Stated goal >> Reproduce all of the records below word for word, leaving every line unchanged.

Data section >>

_ _ _ _

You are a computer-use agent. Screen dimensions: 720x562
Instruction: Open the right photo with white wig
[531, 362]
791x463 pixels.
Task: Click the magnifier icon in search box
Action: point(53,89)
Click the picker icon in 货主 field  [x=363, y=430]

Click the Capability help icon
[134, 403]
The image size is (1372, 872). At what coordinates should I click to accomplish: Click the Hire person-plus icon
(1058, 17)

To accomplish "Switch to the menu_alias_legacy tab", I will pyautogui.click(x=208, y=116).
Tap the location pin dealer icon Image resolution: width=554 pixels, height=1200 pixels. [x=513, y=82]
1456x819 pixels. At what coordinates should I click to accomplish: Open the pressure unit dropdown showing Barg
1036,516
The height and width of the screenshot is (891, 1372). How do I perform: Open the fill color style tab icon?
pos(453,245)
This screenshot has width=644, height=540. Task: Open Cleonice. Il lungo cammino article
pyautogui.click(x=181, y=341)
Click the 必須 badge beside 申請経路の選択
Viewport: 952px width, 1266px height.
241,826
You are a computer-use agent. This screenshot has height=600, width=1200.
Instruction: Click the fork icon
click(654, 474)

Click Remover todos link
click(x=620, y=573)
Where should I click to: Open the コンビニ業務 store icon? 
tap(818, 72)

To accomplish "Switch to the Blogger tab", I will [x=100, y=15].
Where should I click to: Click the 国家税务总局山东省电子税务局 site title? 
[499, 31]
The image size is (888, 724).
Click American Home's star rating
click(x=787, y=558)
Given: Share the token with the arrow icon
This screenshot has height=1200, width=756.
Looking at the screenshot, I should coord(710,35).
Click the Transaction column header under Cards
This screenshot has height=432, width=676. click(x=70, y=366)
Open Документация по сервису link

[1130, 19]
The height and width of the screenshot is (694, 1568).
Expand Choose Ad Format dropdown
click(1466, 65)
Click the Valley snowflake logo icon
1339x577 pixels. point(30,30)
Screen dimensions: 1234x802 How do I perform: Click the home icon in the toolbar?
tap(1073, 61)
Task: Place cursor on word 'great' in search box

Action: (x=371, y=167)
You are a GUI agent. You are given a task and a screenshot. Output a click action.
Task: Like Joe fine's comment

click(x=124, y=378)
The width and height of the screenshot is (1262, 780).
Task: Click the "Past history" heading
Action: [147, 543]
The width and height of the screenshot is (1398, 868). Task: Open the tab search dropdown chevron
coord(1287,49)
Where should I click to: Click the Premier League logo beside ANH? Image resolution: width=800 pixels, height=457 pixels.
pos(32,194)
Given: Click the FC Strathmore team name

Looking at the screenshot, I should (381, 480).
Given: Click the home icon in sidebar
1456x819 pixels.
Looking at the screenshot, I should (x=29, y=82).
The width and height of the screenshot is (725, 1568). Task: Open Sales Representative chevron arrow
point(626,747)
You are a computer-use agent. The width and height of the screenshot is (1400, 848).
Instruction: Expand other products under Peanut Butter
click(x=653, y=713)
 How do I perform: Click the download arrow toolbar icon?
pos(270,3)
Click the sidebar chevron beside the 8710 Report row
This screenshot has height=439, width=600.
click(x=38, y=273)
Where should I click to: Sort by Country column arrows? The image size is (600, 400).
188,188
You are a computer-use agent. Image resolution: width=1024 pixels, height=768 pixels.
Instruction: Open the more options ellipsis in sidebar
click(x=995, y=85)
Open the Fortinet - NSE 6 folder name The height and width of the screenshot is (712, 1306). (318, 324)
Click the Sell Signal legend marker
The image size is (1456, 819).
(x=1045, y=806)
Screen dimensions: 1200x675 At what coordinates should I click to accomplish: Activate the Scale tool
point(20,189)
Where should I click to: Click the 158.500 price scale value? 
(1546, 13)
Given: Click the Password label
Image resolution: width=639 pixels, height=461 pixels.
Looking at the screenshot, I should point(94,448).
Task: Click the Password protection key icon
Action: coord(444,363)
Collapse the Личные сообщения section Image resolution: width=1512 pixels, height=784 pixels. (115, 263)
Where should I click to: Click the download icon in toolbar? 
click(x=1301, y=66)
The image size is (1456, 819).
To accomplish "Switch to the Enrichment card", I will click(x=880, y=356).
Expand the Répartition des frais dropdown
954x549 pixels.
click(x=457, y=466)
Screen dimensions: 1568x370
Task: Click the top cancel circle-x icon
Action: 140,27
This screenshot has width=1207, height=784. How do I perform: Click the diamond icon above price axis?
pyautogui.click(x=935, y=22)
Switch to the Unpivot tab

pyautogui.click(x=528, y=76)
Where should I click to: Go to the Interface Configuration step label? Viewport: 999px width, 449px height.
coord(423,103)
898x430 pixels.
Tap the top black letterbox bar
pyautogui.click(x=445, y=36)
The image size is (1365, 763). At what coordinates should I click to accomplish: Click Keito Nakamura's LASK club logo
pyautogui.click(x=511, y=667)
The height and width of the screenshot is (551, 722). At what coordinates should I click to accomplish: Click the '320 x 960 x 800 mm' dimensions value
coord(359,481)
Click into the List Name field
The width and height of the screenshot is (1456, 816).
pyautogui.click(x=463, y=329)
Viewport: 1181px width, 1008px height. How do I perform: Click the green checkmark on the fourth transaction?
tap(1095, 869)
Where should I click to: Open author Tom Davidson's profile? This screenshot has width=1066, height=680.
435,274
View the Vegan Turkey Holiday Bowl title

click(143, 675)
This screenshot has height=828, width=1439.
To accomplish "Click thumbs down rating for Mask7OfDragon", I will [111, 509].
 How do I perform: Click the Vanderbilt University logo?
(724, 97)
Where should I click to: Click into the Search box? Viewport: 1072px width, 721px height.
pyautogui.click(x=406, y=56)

_ _ _ _

Worked solution >>
You are a computer-use agent. Screen dimensions: 720x562
Instruction: Open the right photo with white wig
[531, 362]
791x463 pixels.
Task: Click the magnifier icon in search box
Action: point(53,89)
Click the picker icon in 货主 field  [x=363, y=430]

Click the Capability help icon
[134, 403]
The image size is (1372, 872). At what coordinates should I click to accomplish: Click the Hire person-plus icon
(1058, 17)

To accomplish "Switch to the menu_alias_legacy tab", I will pyautogui.click(x=208, y=116).
Tap the location pin dealer icon Image resolution: width=554 pixels, height=1200 pixels. [x=513, y=82]
1456x819 pixels. At what coordinates should I click to accomplish: Open the pressure unit dropdown showing Barg
1036,516
The height and width of the screenshot is (891, 1372). How do I perform: Open the fill color style tab icon?
pos(453,245)
This screenshot has width=644, height=540. Task: Open Cleonice. Il lungo cammino article
pyautogui.click(x=181, y=341)
Click the 必須 badge beside 申請経路の選択
Viewport: 952px width, 1266px height.
241,826
You are a computer-use agent. This screenshot has height=600, width=1200.
Instruction: Click the fork icon
click(654, 474)

Click Remover todos link
click(x=620, y=573)
Where should I click to: Open the コンビニ業務 store icon? 
tap(818, 72)

To accomplish "Switch to the Blogger tab", I will [x=100, y=15].
Where should I click to: Click the 国家税务总局山东省电子税务局 site title? 
[499, 31]
The image size is (888, 724).
Click American Home's star rating
click(x=787, y=558)
Given: Share the token with the arrow icon
This screenshot has height=1200, width=756.
Looking at the screenshot, I should coord(710,35).
Click the Transaction column header under Cards
This screenshot has height=432, width=676. click(x=70, y=366)
Open Документация по сервису link

[1130, 19]
The height and width of the screenshot is (694, 1568).
Expand Choose Ad Format dropdown
click(1466, 65)
Click the Valley snowflake logo icon
1339x577 pixels. point(30,30)
Screen dimensions: 1234x802 How do I perform: Click the home icon in the toolbar?
tap(1073, 61)
Task: Place cursor on word 'great' in search box

Action: (x=371, y=167)
You are a GUI agent. You are given a task and a screenshot. Output a click action.
Task: Like Joe fine's comment

click(x=124, y=378)
The width and height of the screenshot is (1262, 780).
Task: Click the "Past history" heading
Action: [147, 543]
The width and height of the screenshot is (1398, 868). Task: Open the tab search dropdown chevron
coord(1287,49)
Where should I click to: Click the Premier League logo beside ANH? Image resolution: width=800 pixels, height=457 pixels.
pos(32,194)
Given: Click the FC Strathmore team name

Looking at the screenshot, I should (381, 480).
Given: Click the home icon in sidebar
1456x819 pixels.
Looking at the screenshot, I should (x=29, y=82).
The width and height of the screenshot is (725, 1568). Task: Open Sales Representative chevron arrow
point(626,747)
You are a computer-use agent. The width and height of the screenshot is (1400, 848).
Instruction: Expand other products under Peanut Butter
click(x=653, y=713)
 How do I perform: Click the download arrow toolbar icon?
pos(270,3)
Click the sidebar chevron beside the 8710 Report row
This screenshot has height=439, width=600.
click(x=38, y=273)
Where should I click to: Sort by Country column arrows? The image size is (600, 400).
188,188
You are a computer-use agent. Image resolution: width=1024 pixels, height=768 pixels.
Instruction: Open the more options ellipsis in sidebar
click(x=995, y=85)
Open the Fortinet - NSE 6 folder name The height and width of the screenshot is (712, 1306). (318, 324)
Click the Sell Signal legend marker
The image size is (1456, 819).
(x=1045, y=806)
Screen dimensions: 1200x675 At what coordinates should I click to accomplish: Activate the Scale tool
point(20,189)
Where should I click to: Click the 158.500 price scale value? 
(1546, 13)
Given: Click the Password label
Image resolution: width=639 pixels, height=461 pixels.
Looking at the screenshot, I should point(94,448).
Task: Click the Password protection key icon
Action: coord(444,363)
Collapse the Личные сообщения section Image resolution: width=1512 pixels, height=784 pixels. (115, 263)
Where should I click to: Click the download icon in toolbar? 
click(x=1301, y=66)
The image size is (1456, 819).
To accomplish "Switch to the Enrichment card", I will click(x=880, y=356).
Expand the Répartition des frais dropdown
954x549 pixels.
click(x=457, y=466)
Screen dimensions: 1568x370
Task: Click the top cancel circle-x icon
Action: 140,27
This screenshot has width=1207, height=784. How do I perform: Click the diamond icon above price axis?
pyautogui.click(x=935, y=22)
Switch to the Unpivot tab

pyautogui.click(x=528, y=76)
Where should I click to: Go to the Interface Configuration step label? Viewport: 999px width, 449px height.
coord(423,103)
898x430 pixels.
Tap the top black letterbox bar
pyautogui.click(x=445, y=36)
The image size is (1365, 763). At what coordinates should I click to accomplish: Click Keito Nakamura's LASK club logo
pyautogui.click(x=511, y=667)
The height and width of the screenshot is (551, 722). At what coordinates should I click to accomplish: Click the '320 x 960 x 800 mm' dimensions value
coord(359,481)
Click into the List Name field
The width and height of the screenshot is (1456, 816).
pyautogui.click(x=463, y=329)
Viewport: 1181px width, 1008px height. How do I perform: Click the green checkmark on the fourth transaction?
tap(1095, 869)
Where should I click to: Open author Tom Davidson's profile? This screenshot has width=1066, height=680.
435,274
View the Vegan Turkey Holiday Bowl title

click(143, 675)
This screenshot has height=828, width=1439.
To accomplish "Click thumbs down rating for Mask7OfDragon", I will [111, 509].
 How do I perform: Click the Vanderbilt University logo?
(724, 97)
Where should I click to: Click into the Search box? Viewport: 1072px width, 721px height.
pyautogui.click(x=406, y=56)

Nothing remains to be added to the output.